Objective examination can sometimes reveal moderate hyperemia of face and cyanosis of the lips. Respiration accelerates to 25-30 per min; respiratory lagging of the affected side of the chest may be observed. Percussion and auscultation may prove ineffective if the inflammatory foci are small and deeply located. In the presence of a large focus, especially if it is located at the periphery of the lung tissue, and also in confluent pneumonia, the percussion sounds lose resonance (or become completely full), and auscultation reveals vesiculobronchial or bronchial breathing. Vocal fremitus and bronchophony are characteristic of such cases. Dry and moist rales are frequent, but consonating moist rales and crepitation that are heard over a limited part of the chest are especially informative.

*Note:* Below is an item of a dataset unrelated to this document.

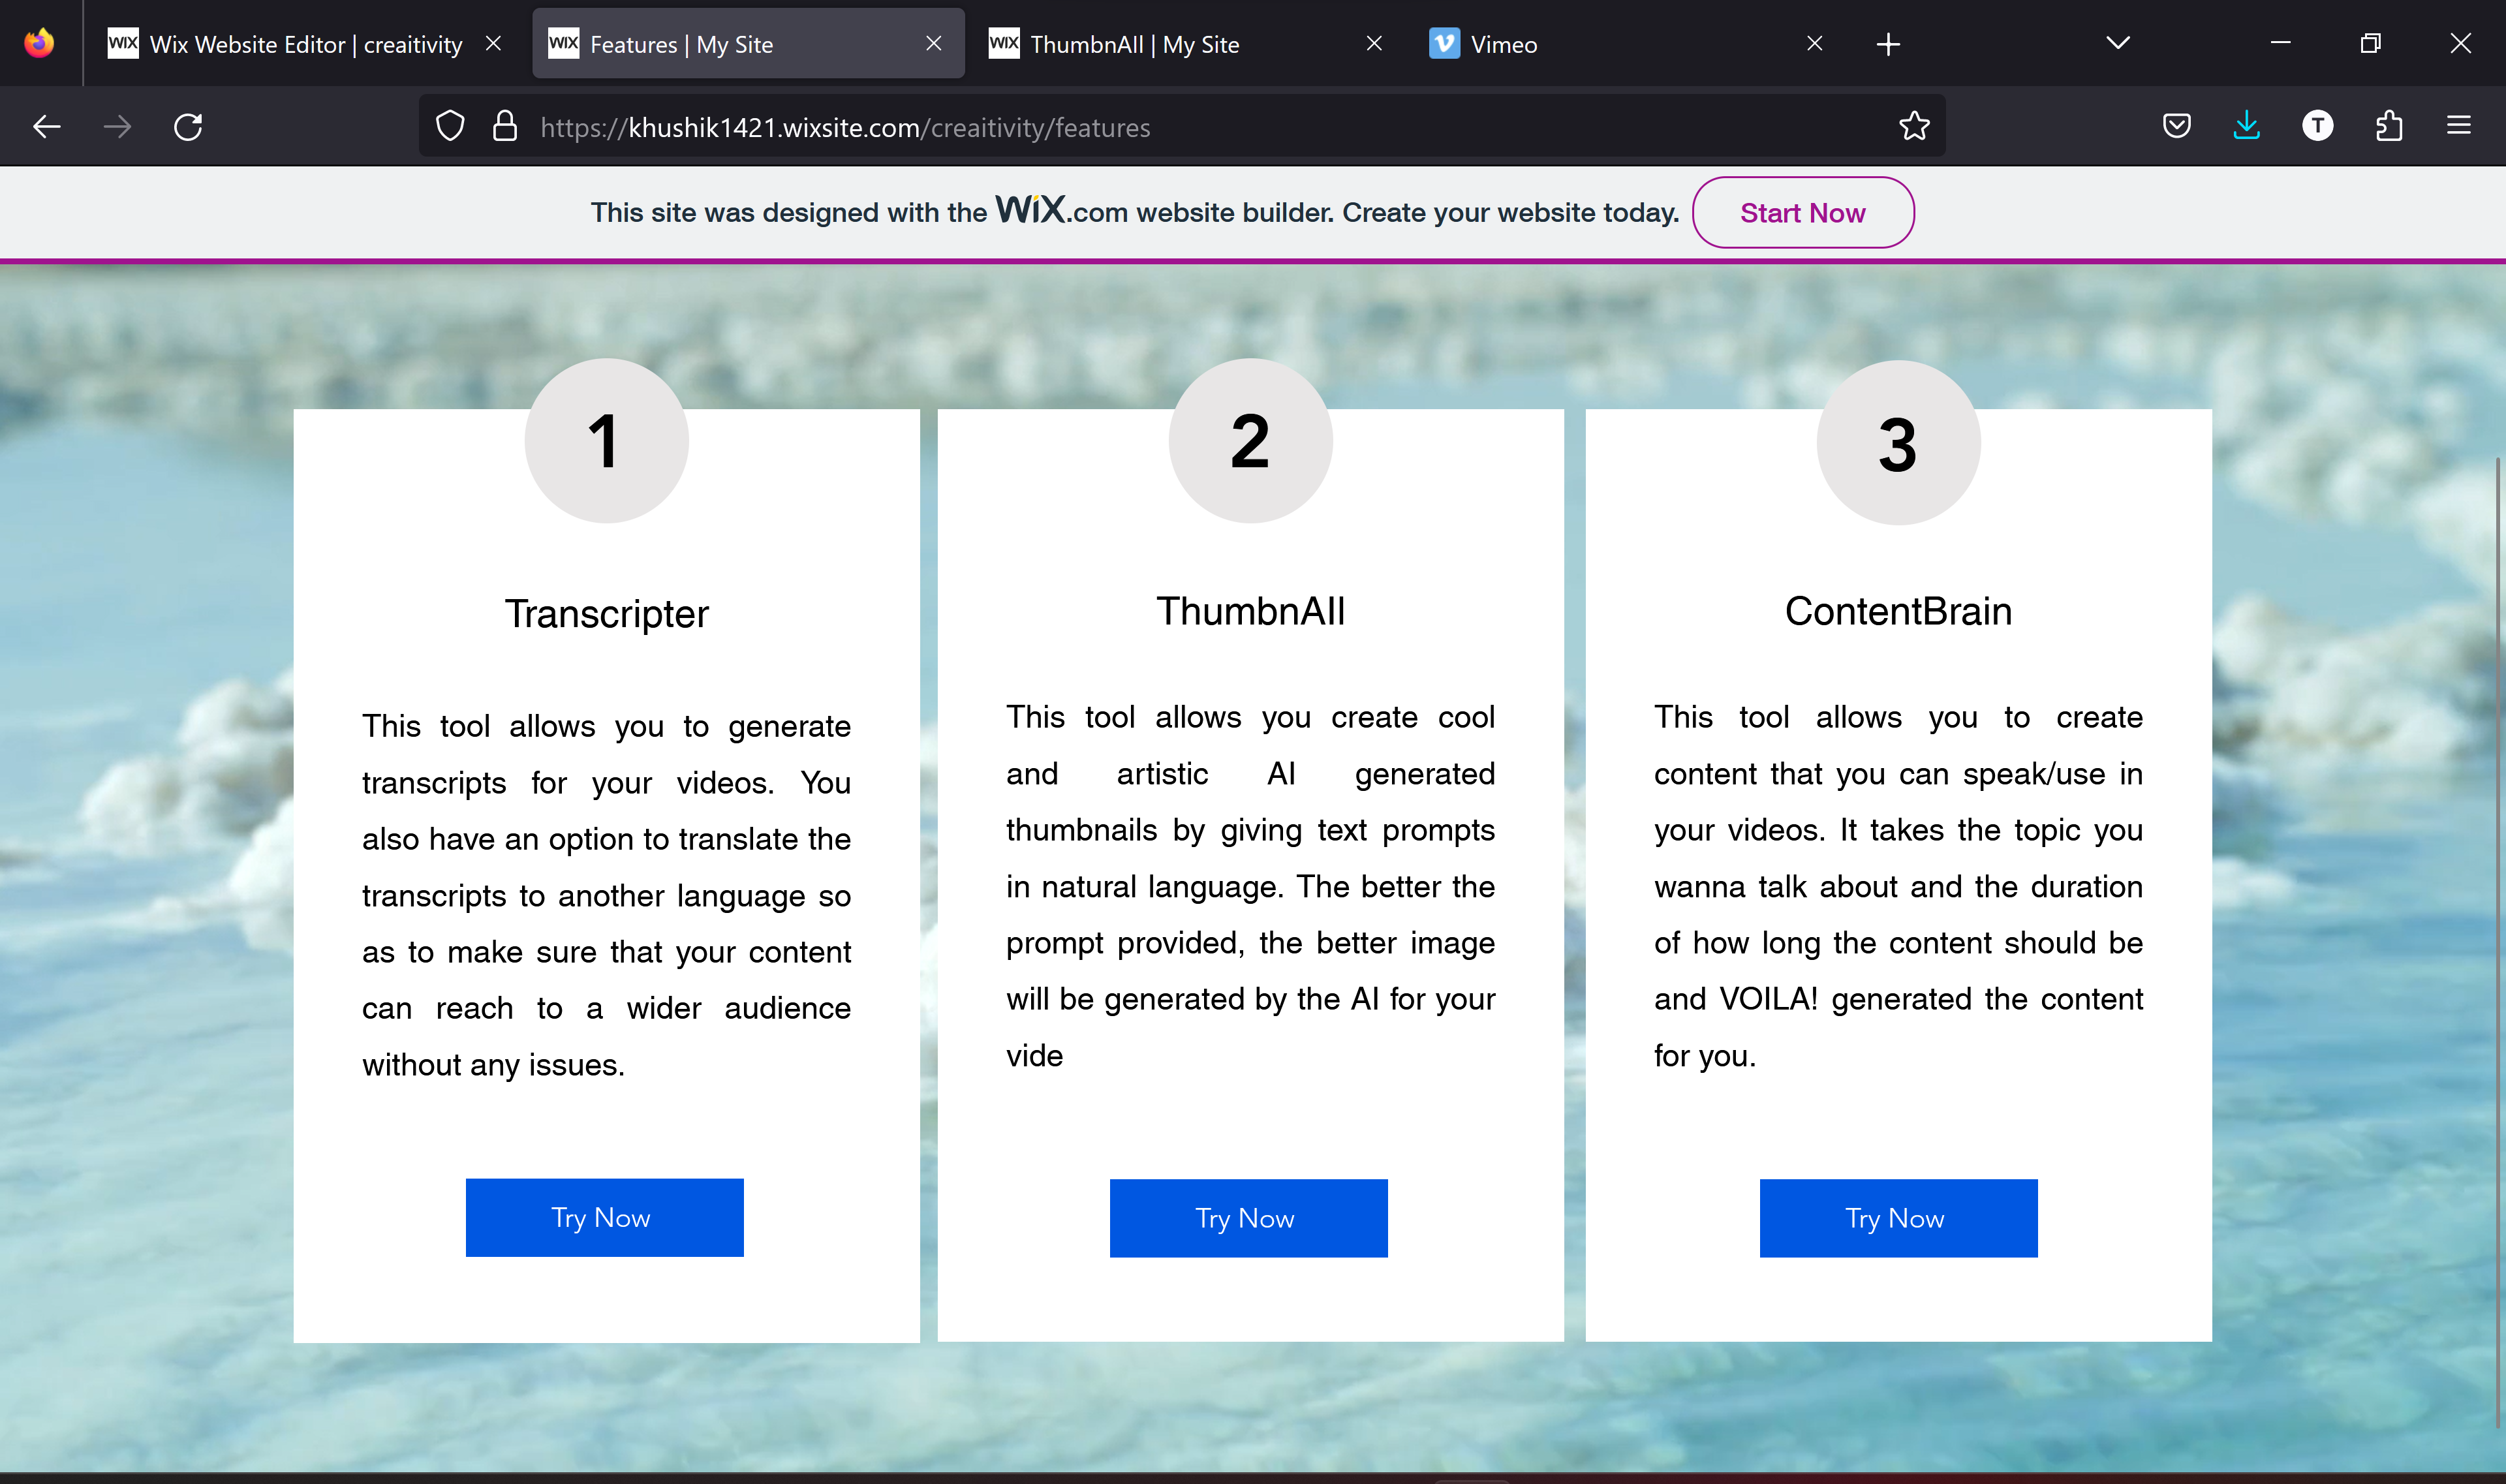Open the Save to Pocket icon
Image resolution: width=2506 pixels, height=1484 pixels.
[2176, 127]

Additional methods of examination
Clinical blood analysis: leukocytosis, neutrophilia, shift of leukocyte formula to the left, accelerated ESR.
Sputum analysis: in focal pneumonia the sputum is mucopurulant, tenacious or tenacious thick consistency, glass-like with yellow traces color, odorless. In microscopic study are revealed a lot of columns ciliated epithelium, leucocytes, alveolar macrophages.
X-ray examination: in focal pneumonia- the signs of focal pulmonary tissue consolidation (darkening limited by the lung's segment).